DATASET EXCERPTS:
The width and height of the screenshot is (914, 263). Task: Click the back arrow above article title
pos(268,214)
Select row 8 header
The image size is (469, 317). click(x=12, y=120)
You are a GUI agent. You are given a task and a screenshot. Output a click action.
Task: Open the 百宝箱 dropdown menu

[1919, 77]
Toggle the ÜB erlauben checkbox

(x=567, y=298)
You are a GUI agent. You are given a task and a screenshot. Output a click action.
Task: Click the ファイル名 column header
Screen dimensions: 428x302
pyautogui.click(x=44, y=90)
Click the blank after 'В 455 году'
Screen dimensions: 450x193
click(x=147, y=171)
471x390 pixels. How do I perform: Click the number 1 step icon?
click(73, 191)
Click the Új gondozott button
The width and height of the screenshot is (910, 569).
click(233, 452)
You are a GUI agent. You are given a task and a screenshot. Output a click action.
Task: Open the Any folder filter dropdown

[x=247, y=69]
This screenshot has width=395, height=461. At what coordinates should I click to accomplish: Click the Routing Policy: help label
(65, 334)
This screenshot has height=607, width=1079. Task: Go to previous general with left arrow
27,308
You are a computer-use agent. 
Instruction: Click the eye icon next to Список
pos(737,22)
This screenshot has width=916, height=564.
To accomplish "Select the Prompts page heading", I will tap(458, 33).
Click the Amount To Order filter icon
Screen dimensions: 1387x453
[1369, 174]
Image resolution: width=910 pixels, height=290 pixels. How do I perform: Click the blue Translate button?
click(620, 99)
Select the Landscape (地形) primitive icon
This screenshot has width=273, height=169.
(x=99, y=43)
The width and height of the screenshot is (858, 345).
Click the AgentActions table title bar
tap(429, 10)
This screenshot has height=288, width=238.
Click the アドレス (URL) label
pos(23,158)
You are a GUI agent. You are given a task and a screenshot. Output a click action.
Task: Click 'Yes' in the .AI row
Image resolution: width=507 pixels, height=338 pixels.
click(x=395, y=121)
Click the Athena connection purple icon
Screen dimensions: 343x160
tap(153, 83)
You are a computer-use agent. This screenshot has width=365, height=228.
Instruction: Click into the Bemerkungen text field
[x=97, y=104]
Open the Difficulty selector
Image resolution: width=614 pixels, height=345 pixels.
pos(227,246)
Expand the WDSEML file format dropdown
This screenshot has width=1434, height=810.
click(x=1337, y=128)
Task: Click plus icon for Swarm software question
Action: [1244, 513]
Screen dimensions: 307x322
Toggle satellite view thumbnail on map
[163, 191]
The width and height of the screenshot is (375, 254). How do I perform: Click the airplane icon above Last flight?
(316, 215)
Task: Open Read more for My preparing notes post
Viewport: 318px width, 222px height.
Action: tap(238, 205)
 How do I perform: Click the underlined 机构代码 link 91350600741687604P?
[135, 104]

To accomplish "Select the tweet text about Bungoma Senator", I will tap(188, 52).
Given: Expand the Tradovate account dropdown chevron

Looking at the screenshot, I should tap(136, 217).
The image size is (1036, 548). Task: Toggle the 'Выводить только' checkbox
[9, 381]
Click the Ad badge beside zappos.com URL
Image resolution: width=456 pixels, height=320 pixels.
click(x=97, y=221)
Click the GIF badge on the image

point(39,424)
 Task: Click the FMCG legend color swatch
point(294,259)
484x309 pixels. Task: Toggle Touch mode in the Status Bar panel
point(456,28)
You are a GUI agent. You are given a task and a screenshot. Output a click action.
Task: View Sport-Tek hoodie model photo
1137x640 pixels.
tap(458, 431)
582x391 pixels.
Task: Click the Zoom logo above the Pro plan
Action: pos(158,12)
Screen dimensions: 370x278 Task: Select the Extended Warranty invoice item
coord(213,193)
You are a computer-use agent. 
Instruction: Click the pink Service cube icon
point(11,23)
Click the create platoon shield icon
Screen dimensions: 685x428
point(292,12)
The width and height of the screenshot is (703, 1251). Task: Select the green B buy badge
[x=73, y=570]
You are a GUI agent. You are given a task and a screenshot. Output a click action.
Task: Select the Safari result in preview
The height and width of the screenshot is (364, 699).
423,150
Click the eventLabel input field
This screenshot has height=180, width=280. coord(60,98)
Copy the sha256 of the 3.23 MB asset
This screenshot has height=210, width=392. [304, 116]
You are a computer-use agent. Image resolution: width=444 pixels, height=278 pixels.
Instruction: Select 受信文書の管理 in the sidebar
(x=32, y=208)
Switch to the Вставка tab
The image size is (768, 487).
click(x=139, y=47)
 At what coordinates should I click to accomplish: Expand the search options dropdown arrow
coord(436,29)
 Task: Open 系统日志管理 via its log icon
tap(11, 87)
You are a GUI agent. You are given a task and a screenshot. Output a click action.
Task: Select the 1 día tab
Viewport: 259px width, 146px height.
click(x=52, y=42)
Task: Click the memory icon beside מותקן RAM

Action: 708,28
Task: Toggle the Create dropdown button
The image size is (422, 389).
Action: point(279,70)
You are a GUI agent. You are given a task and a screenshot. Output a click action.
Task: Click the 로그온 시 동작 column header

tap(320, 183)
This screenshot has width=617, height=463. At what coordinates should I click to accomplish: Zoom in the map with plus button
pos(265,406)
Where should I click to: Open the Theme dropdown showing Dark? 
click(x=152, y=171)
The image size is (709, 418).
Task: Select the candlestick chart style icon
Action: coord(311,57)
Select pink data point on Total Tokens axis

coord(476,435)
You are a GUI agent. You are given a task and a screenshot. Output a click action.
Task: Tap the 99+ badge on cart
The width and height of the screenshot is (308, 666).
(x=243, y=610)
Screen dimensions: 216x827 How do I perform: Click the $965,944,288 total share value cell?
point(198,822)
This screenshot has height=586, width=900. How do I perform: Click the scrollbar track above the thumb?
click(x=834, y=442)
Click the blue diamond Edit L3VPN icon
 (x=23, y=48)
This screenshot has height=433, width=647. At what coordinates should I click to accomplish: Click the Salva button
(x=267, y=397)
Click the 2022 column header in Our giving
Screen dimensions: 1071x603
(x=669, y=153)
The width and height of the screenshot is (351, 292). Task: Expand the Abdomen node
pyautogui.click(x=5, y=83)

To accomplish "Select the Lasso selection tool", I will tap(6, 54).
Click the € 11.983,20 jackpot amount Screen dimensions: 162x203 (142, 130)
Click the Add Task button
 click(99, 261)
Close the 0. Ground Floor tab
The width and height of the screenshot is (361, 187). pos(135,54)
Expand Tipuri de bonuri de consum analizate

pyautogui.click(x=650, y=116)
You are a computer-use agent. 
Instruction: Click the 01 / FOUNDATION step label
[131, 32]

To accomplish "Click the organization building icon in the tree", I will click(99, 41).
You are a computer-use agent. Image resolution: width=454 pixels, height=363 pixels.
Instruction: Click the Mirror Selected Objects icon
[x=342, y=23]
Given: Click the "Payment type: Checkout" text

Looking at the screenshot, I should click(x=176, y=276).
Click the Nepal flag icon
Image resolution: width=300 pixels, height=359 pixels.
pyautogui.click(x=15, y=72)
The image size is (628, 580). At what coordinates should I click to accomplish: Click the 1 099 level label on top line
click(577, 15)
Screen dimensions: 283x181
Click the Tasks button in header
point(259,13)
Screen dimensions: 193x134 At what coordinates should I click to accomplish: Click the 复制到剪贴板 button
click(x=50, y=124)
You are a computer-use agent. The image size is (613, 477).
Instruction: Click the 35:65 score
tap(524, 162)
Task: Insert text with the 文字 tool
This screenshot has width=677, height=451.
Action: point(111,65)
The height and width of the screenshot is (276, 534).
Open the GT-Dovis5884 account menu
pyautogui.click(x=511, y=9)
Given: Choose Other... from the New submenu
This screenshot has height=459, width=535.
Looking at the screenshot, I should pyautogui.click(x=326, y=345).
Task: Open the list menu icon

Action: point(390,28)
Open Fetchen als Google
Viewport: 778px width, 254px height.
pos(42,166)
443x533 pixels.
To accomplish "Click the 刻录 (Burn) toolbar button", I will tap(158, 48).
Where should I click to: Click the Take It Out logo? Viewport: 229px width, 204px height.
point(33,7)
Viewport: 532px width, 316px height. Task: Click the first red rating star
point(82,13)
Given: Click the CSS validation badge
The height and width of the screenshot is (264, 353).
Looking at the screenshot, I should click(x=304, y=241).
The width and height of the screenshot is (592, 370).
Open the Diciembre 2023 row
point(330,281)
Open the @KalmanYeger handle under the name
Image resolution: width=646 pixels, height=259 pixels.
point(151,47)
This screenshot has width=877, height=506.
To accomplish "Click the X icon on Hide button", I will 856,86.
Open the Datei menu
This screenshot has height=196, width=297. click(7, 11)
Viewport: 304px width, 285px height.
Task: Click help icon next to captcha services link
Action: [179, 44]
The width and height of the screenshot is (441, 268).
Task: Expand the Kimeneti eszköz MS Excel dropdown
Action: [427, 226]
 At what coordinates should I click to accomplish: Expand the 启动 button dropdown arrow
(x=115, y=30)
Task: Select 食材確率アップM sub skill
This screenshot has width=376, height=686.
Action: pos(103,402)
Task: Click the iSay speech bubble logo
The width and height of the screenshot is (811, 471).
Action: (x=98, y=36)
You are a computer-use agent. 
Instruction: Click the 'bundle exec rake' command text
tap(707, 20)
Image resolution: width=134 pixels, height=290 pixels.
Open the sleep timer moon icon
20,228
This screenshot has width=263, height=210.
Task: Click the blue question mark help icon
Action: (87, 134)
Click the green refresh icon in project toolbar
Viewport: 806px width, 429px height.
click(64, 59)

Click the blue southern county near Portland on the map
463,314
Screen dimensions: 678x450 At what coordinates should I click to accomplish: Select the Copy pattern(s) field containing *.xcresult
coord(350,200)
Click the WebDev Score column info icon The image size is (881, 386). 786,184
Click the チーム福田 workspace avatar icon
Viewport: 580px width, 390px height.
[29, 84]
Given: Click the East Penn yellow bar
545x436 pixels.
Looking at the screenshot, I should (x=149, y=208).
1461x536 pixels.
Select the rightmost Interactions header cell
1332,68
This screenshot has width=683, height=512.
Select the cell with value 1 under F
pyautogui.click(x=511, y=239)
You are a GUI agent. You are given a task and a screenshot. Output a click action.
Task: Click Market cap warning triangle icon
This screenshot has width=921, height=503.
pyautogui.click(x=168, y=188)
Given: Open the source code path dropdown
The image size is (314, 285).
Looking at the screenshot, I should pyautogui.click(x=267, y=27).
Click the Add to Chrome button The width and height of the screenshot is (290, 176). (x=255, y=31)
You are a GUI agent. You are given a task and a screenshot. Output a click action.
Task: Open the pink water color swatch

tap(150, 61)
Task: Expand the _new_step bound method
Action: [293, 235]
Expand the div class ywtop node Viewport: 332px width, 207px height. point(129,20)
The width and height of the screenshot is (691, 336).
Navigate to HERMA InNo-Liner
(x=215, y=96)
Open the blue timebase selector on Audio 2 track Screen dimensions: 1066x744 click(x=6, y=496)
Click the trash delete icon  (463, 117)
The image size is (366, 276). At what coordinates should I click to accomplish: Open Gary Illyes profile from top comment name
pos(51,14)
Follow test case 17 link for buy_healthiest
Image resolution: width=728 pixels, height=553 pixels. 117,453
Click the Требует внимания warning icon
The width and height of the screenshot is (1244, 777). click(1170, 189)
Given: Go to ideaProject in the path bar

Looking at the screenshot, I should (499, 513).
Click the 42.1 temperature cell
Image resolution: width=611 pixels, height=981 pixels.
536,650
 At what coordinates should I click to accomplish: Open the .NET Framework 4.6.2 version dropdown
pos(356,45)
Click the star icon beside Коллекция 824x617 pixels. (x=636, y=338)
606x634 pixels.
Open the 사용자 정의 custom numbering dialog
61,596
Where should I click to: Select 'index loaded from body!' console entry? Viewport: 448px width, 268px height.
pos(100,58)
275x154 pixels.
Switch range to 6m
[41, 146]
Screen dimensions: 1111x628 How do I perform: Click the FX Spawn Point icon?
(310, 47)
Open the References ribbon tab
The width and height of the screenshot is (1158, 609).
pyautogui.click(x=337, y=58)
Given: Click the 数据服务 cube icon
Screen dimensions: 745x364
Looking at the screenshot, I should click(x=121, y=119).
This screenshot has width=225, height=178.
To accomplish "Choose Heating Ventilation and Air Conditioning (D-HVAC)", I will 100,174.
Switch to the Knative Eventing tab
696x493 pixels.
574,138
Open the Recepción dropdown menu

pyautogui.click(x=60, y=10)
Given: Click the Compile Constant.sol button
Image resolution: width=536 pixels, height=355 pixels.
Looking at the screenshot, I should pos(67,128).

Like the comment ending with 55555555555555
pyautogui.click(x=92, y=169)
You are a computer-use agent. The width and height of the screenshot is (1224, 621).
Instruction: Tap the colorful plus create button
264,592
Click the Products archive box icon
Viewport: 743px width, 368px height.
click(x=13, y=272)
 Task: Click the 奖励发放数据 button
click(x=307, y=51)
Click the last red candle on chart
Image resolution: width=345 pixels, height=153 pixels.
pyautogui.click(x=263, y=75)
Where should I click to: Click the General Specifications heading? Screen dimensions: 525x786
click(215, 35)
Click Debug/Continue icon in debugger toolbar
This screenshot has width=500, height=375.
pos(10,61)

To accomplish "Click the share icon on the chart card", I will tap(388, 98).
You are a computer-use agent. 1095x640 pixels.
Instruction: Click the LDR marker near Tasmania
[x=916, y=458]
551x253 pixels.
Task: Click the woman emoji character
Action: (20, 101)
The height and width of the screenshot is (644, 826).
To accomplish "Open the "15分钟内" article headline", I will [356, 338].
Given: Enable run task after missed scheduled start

TASK DETAILS: Exactly the lines above from the one with "Instruction: Click the Mirror" to the one with "Screen dimensions: 283x181", both included, are to be quoted; leave the rest out.

RESULT:
Instruction: Click the Mirror Selected Objects icon
[x=342, y=23]
Given: Click the "Payment type: Checkout" text

Looking at the screenshot, I should click(x=176, y=276).
Click the Nepal flag icon
Image resolution: width=300 pixels, height=359 pixels.
pyautogui.click(x=15, y=72)
The image size is (628, 580). At what coordinates should I click to accomplish: Click the 1 099 level label on top line
click(577, 15)
Screen dimensions: 283x181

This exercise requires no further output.